Increasing the Depth of Mass-Spectrometry-Based Structural Analysis of Protein Complexes through the Use of Multiple Cross-Linkers

  • Anal Chem. 2016 Apr 19;88(8):4461-9. doi: 10.1021/acs.analchem.6b00281.
Yue-He Ding 1 2 Sheng-Bo Fan 3 Shuang Li 1 Bo-Ya Feng 4 Ning Gao 4 Keqiong Ye 1 Si-Min He 3 Meng-Qiu Dong 1 2
Affiliations

Affiliations

  • 1 National Institute of Biological Sciences, Beijing , Beijing 102206, China.
  • 2 Graduate Program in Chinese Academy of Medical Sciences and Peking Union Medical College, Beijing 100730, China.
  • 3 Key Lab of Intelligent Information Processing of Chinese Academy of Sciences (CAS), Institute of Computing Technology of CAS, University of CAS , Beijing 100049, China.
  • 4 Ministry of Education Protein Science Laboratory, Center for Structural Biology, School of Life Sciences, and Department of Chemistry, Tsinghua University , Beijing 100084, China.
Abstract

Chemical cross-linking of proteins coupled with mass spectrometry (CXMS) is a powerful tool to study protein folding and to map the interfaces between interacting proteins.

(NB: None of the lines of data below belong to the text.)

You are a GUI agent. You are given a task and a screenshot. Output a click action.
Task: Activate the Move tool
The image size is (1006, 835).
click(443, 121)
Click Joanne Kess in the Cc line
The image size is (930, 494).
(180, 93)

The most commonly used cross-linkers in CXMS are BS(3) and DSS, which have similar structures and generate the same linkages between pairs of lysine residues in spatial proximity. However, there are cases where no cross-linkable lysine pairs are present at certain regions of a protein or at the interface of two interacting proteins. In order to find the cross-linkers that can best complement the performance of BS(3) and DSS, we tested seven additional cross-linkers that either have different spacer arm structures or that target different Amino acids (BS(2)G, EGS, AMAS, GMBS, Sulfo-GMBS, EDC, and TFCS). Using BSA, aldolase, the yeast H/ACA protein complex, and E. coli 70S ribosomes, we showed that, in terms of providing structural information not obtained through the use of BS(3) and DSS, EGS and Sulfo-GMBS worked better than the other cross-linkers that we tested. EGS generated a large number of cross-links not seen with the other amine-specific cross-linkers, possibly due to its hydrophilic spacer arm. We demonstrate that incorporating the cross-links contributed by the EGS and amine-sulfhydryl cross-linkers greatly increased the accuracy of Rosetta in docking the structure of the yeast H/ACA protein complex. Given the improved depth of useful information it can provide, we suggest that the multilinker CXMS approach should be used routinely when the amount of a sample permits.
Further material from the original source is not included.